Let `p` and `q` be two column vectors of the same (finite) length. Let [`p` ≥ `q`] denote that in each row, the `p`-element is at least the `q`-element , i.e.

[

p≥q] ≡ 〈∀i ::p.i≥q.i〉

Let sort.`w` denote the result of sorting column vector `w` in ascending order.

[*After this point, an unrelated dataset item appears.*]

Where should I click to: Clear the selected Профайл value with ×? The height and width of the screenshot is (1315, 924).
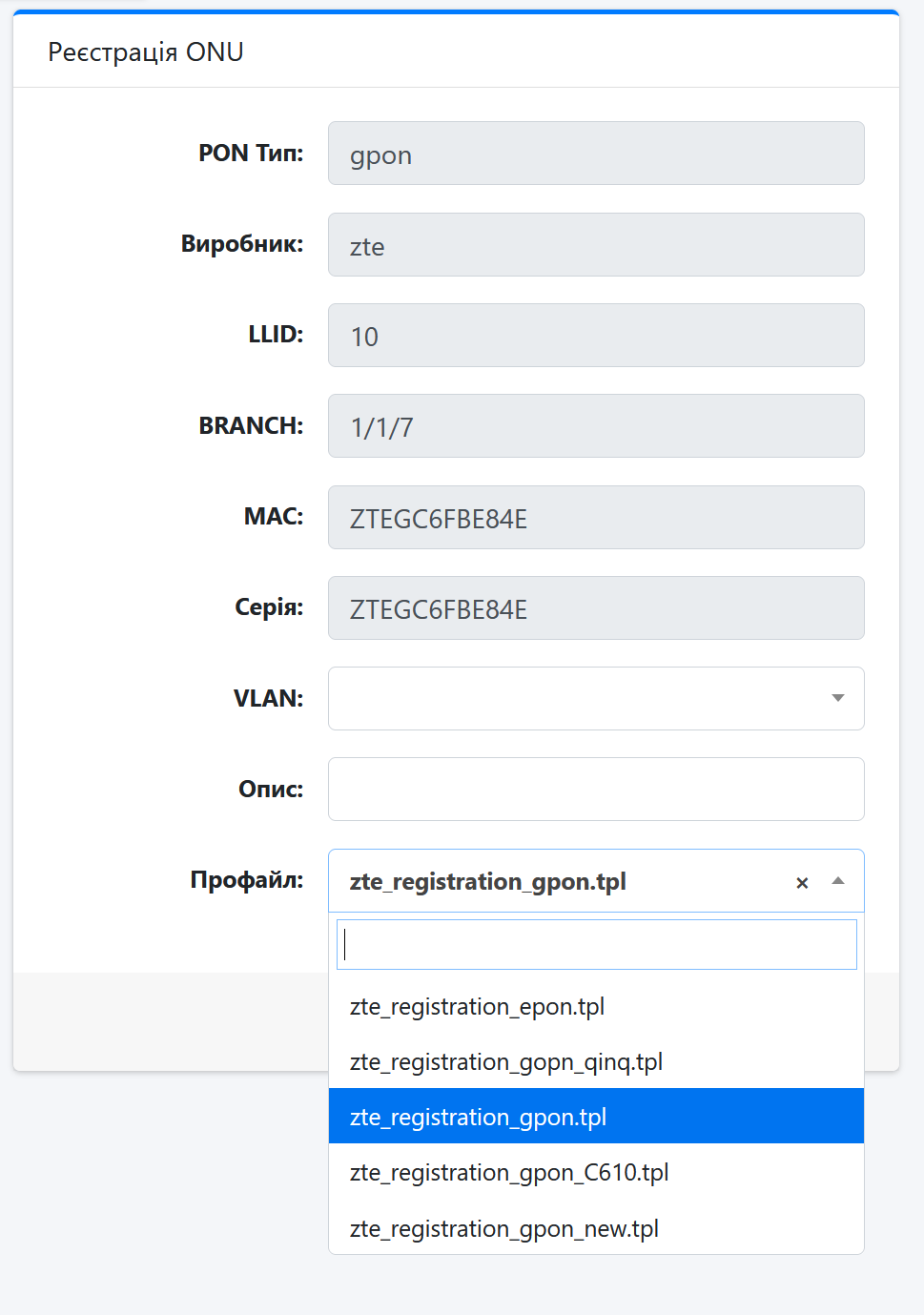pos(802,883)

Then the ladder theorem states

(0) [`p` ≥ `q`] ⇒ [sort.`p` ≥ sort.`q`]

__Proof__ We observe for any `x` and positive `n`

the `n`th element of sort.`p` is ≤ `x`

≡` `{ sort.`p` is in ascending order }

sort.`p` contains at least `n` elements ≤ `x`

≡` `{ `p` is a permutation of sort.`p` }

`p` contains at least `n` elements ≤ `x`

⇒` `{ [`p` ≥ `q`], the antecedent of (0) }

`q` contains at least `n` elements ≤ `x`

≡` `{ `q` is a permutation of sort.`q` }

sort.`q` contains at least `n` elements ≤ `x`

≡` `{ sort.`q` is in ascending order }

the `n`th element of sort.`q` is ≤ `x` ,

and since the above calculation derives that, as a consequence of [`p` ≥ `q`], its first line implies its last line for any x , it captures by "indirect order" the elementwise demonstration of [sort.`p` ≥ sort.`q`] .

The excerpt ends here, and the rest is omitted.